Now to the REST thing. Shaping the context of 200x software catastrophy we can't omit this idol, can we?

Consider the following ways of making new User.

POST /users     {username: "jack", ...} -- body shouldn't have id (because autogen)
PUT  /users/:id {username: "jack", ...} -- body shouldn't have id (because conflict)

The data which you send in body should not have id. So you should grant one more type for this (see UserForm above).

While you can technically have only User and drop UserForm it will make things dramatically harder. You'll need to manually manage all fields. Imperatively.

  1. Protect against id spoofing
  2. Protect against balance increasing
  3. Protect against role switching
  4. ...

And so on and so forth. While with adequate typing it's:

router.post("/api/users/role/:role",
  KoaValidate({
    "params.role": UserRole,
    "body": UserForm,
  }),
  function* (next) {
    ...
  }
)

Declarative. Simple. Without duplications. Now go and do that with Knex + Bookshelf + Joi + whatever frontend validation library.

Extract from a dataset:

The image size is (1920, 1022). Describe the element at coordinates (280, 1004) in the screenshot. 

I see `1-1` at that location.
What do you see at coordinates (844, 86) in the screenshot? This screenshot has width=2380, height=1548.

What if you had a very simple case and wanted to use only one type? The obvious way of doing would be:

PUT /users {id: "1", username: "jack", ...}

But it's nnnoot rrreestful! Roy Fielding personally prohibited this. And here, in IT, we are very sensitive to guru's opinions. Now seriously, why someone has a right to dictate you such details? Why, on earth, someone grabs app-specific things not even in library. In protocol! And call it a day.

Who are those people? What are they doing in industry? With industry? But this is a subject for another serie.

I really hope GraphQL will undermine REST hard enough. With all their flaws Facebook team deserves respect if only for their bravery. They're basically trying to "destroy" three holy grails of the Web: CSS, templates, and REST. The deed with no precedents. Can't say I will miss the last two.

Perspectives

So what is our perspective? Can we expect of this "model madness" to gone someday?

Yes, but we need first-class types for that. As far as I know, TypeScript does not provide an access to the type information. It technically could be exposed via hooks or plugin system but it isn't there yet. Some people asked about this stuff here and there but it's not gaining traction in general.

There are brave individual atttempts worth attention. Without hooks (or other kinds of help from compiler) they have to reimplement a lot of parser functionality. But it (already) works. And this is huge.

Addon I

@GiulioCanti points out there are some interesting Flow utils which can possibly help to merge static and dynamic realms.

See this and this for more details.

Addon II

People ask why JOI is awkward. How else can I call officially backend-only validation library? Last time I checked, it added 1.2 Mib(!) to the bundle. Bury it.